Pourquoi les Japonais ont toutes les raisons de craindre l'Écosse

Brillants au pied, les joueurs du Chardon disposent d'une palette offensive qui a de quoi inquiéter les Brave Blossoms.

TOKYO, le 11 octobre - Dans cette Coupe du Monde, les Japonais ont jusqu'ici affronté (et vaincu) la Russie, les Samoa et l'Irlande. Or deux de ces équipes, l'Irlande et la Russie, sont parmi les plus restrictives de la compétition.

Il suffit pour s'en convaincre de se pencher sur la statistique des passes par ruck. Plus ce chiffre est élevé, plus l'équipe pratique un rugby expansif. À ce petit jeu, la Russie et l'Irlande font piètre figure, puisqu'elles se classent 18ème et 16ème sur 20 équipes, avec respectivement 1,27 et 1,30 passe par ruck. Les Samoa sont dixièmes, à 1,47 passe.

Après deux rencontres, les Écossais étaient en cinquième position, à 1,77 passe par ruck. Mais c'était avant leur match contre la Russie, où ils ont réussi 2,23 passes par ruck, mieux que les Fidjiens, leaders de ce classement.

Ainsi, pour leur dernier match de poule, qui est décisif, les Japonais vont se retrouver face à un défi d'un nouveau genre. 

Greig Laidlaw, Finn Russell et Stuart Hogg ont tous les trois un jeu au pied exceptionnel. Les adversaires du XV du Chardon sont obligés de laisser au moins deux défenseurs dans le fond du terrain sous peine de se voir renvoyer dans leur camp par les trois canonniers des Highlands et de subir en termes d'occupation.

Sur ces vidéos, on voit que Russell et Adam Hastings (photo) ne se privent pas de taper par-dessus la défense.

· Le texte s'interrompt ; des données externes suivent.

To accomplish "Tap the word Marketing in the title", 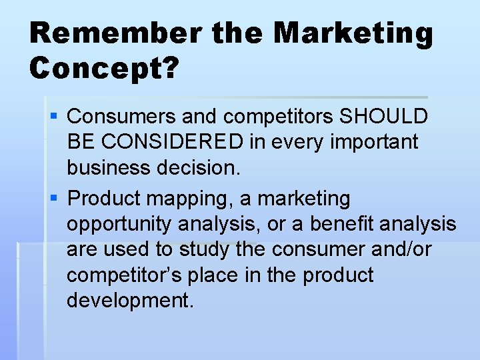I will tap(353, 33).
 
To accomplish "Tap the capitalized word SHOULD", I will tap(384, 117).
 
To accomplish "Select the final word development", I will tap(130, 301).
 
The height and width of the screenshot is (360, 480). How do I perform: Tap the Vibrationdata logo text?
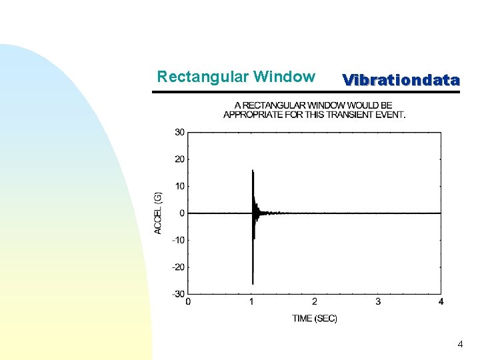click(401, 81)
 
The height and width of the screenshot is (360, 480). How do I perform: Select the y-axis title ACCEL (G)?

Une menace qui a forcé la Russie à retirer trois joueurs de sa ligne.

Or quand celle-ci est dégarnie, les Écossais sont prompts à exploiter les intervalles qui se libèrent. Si à l'inverse la ligne défensive est au complet, ils utilisent leur pied. Sur la vidéo, Hastings (à 21 secondes) et Blair Kinghorn (à 71 secondes) ont tous deux usé de cette stratégie avec bonheur, c'est-à-dire avec un essai à l'arrivée.

À 54 secondes, l'Écosse montre qu'elle est également dangereuse quand le jeu au pied de l'adversaire est défaillant. Car les hommes de Townnsend disposent aux ailes et à l'arrière de véritables dévoreurs d'espace. Dès qu'un coup de pied long n'est pas suffisamment suivi, il y a de bonnes chances pour qu'ils remontent le ballon et portent le danger loin dans le camp de l'adversaire. Le Japon est la sixième nation à recourir le plus souvent au jeu au pied et devra donc se méfier. Mais les Brave Blossoms hésiteront aussi à moins utiliser cette arme, sachant que les Écossais sont très efficaces dans la récupération.  

En mettant Russell sous pression, les Irlandais ont mis à jour une faiblesse écossaise, le génial n° 10 se retrouvant incapable de franchir la ligne de défense des Verts.

Contre les Samoa, il n'a pas eu le même problème. À 45 secondes, on voit qu'il a tout le temps d'ajuster sa diagonale, faisant montre de ce talent qui en fait un des tout meilleurs animateurs au monde.

Les Japonais lui laisseront-ils le loisir d'exploiter ses capacités offensives ? Auront-ils suffisamment d'énergie pour monter en pointe sur lui d'un bout à l'autre du match tout en jouant pied au plancher leurs propres ballons ? Existe-t-il une seule équipe capable de tenir un tel rythme ? 

Russell n'a pas qu'un pied : à 72 secondes, voyant que les défenseurs ne montent pas en pointe, il place un coup de rein pour prendre l'intervalle et parvient à donner un superbe ballon dans le mouvement. Son offload permet à Jamie Ritchie de poursuivre l'action, qui aboutit à l'essai de Laidlaw.

Bref, battre l'Écosse n'a rien d'une sinécure. Bousculée par l'Irlande, elle a depuis retrouvé tout son allant. 

Pour la première fois de la compétition, les Japonais vont se retrouver face à un adversaire qui pratique un jeu très semblable au leur. Et cela pourrait bien être pour eux le plus gros défi de cette première phase. Espérons simplement que le typhon Hagibis ne viendra pas perturber ce qui s'annonce comme un fascinant duel.